• **SOLICITAÇÃO 1**: No trecho sobre o filme 'Titane', que nome a protagonista adota ao se passar por um garoto desaparecido?

• **TRECHO SELECIONADO**:
######

Era uma vez uma serial killer…

‘Titane’ (palavra francesa para “titânio”) estabelece desde os primeiros minutos um vínculo único entre sua protagonista e o metal. Enquanto viaja de carro, a pequena Alexia (aqui interpretada por Adèle Guigue) incomoda seu pai que, cansado, tira os olhos da estrada e causa um acidente. Um impacto brutal depois, e vemos a garota recebendo um implante de titânio na cabeça. Anos depois, Alexia trabalha como modelo, dançando em cima de carros possantes em exposições diante de hordas de fãs sedentos e seus olhares ansiosos. Ela mantém a cicatriz em sua cabeça claramente visível, um lembrete do metal que está e estará dentro dela. No entanto, sua vida toma um rumo estranho e violento quando um desses fãs se recusa a aceitar um “não” como resposta, então ela opta por uma solução radical. Depois disso (e do já mencionado encontro sexual motorizado), o primeiro ato de ‘Titane’ se transforma em uma espiral alucinatória de violência que leva a protagonista a fugir – aparentemente grávida do carro – e a abandonar sua identidade. Então ela modifica sua aparência (de maneira radical demais para estragar dando spoiler aqui), se passando por um garoto que está desaparecido há décadas, Adrien.

######

Registros armazenados:
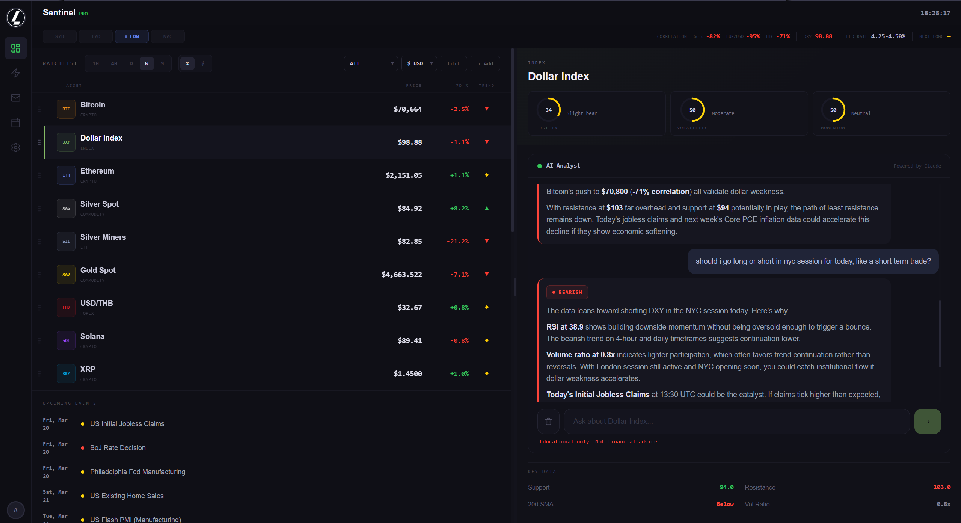Click the lightning bolt sidebar icon
Viewport: 961px width, 523px height.
click(15, 73)
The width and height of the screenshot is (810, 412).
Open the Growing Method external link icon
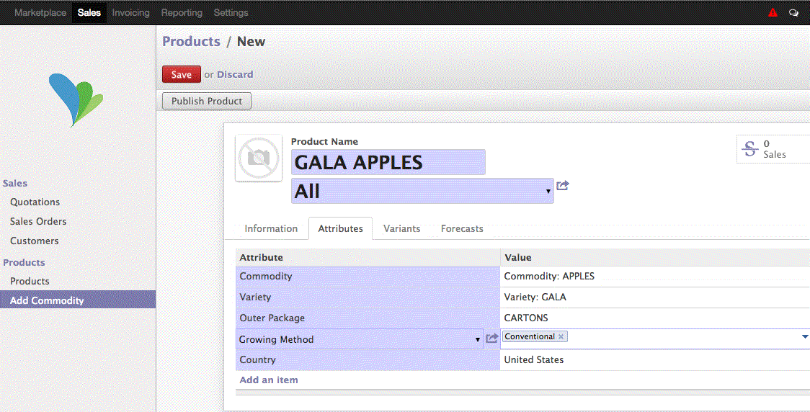(x=492, y=339)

######

• **SOLICITAÇÃO 2**: Cite integralmente todas as linhas da listagem, sem alterar nada. Deixe as imagens de fora.

• **RESPOSTA COMPLETA 1**: Adrien.

• **RESPOSTA COMPLETA 2**:
Click the lightning bolt sidebar icon
Viewport: 961px width, 523px height.
click(15, 73)
The width and height of the screenshot is (810, 412).
Open the Growing Method external link icon
(x=492, y=339)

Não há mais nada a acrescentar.